___ EXCERPT PROVIDED

These houses in the region, the tallest having four or five stories, having different levels for different purposes;- more specifically the first floor is for the animals, the second for the coffee, the third floor for the grains, the fourth for food, and the fifth for chewing qat and wedding ceremonies.

The region is extremely fertile, with sheep and goats grazing on the valley. Farmers plow their terraces behind oxen and children play in and around the irrigation pools.

There is only one funduq in Hajjarah, and it is not difficult to locate as the locals seem to take an active participation in its functioning, and the friendly locals will lead you there directly if you look at all unsure of your whereabouts. This beautiful respite is located atop a high summit, overlooking the green terraces and valleys below. The hotel has wonderful fare, and about a dozen spacious rooms with panoramic views, and a couple of lounges where patrons can either chew qat or listen to live traditional music, and do not be surprised if the dancers ask you to join them in the traditional dances that require grace and stamina. Yemeni dancing has simple steps that take a minute to pick up and a lifetime to master.

Hajjarah is the landscape one might expect to find in a fairy tale. These remote areas are still largely unknown to the Western world, and to mass tourism,. They are an ideal classroom for architecture, history, culture and art. This village is often described as simply “breathtaking” and is certainly one of the most striking places I have ever seen.

______
___ EXERCISE DATA

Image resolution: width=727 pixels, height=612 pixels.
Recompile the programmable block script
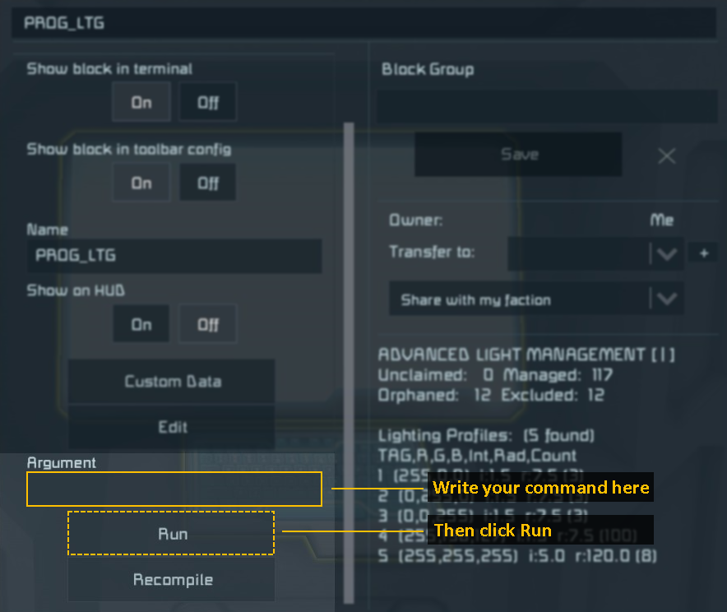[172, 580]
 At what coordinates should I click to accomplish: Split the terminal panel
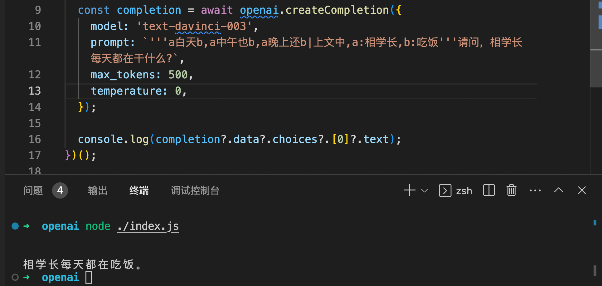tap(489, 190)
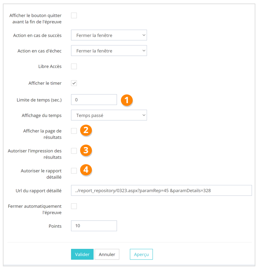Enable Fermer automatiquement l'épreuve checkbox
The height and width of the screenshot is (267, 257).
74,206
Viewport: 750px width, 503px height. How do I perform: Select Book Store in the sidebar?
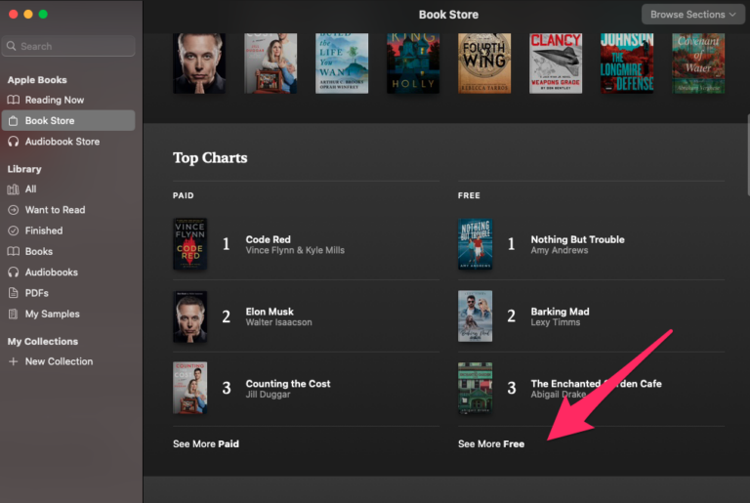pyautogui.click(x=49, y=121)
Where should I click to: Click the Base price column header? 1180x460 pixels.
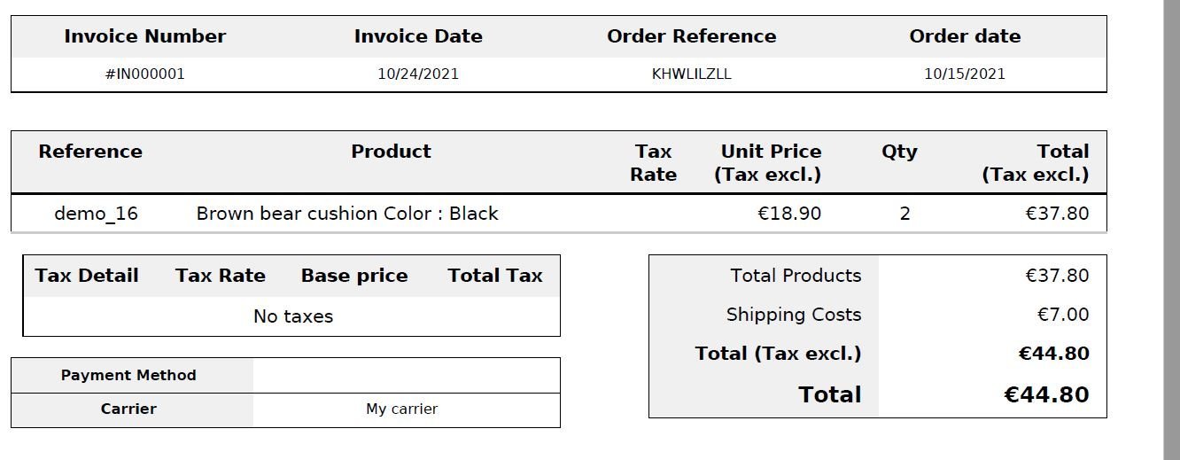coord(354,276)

______
___ EXERCISE DATA

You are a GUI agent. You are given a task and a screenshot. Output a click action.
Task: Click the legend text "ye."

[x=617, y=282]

______

#### [SET OF TASKS]
1. Answer these questions from the passage about Hajjarah:
(a) What is the fifth floor of the houses used for?
(b) Which animals graze on the valley?
(c) How many funduqs are there in Hajjarah?
2. Gather every line of the records that contains the word "pixels".

#### [PER-TASK ANSWERS]
1.
(a) Chewing qat and wedding ceremonies.
(b) Sheep and goats.
(c) One.

2.
Image resolution: width=727 pixels, height=612 pixels.
Where should I click to: Click the Base price column header? 1180x460 pixels.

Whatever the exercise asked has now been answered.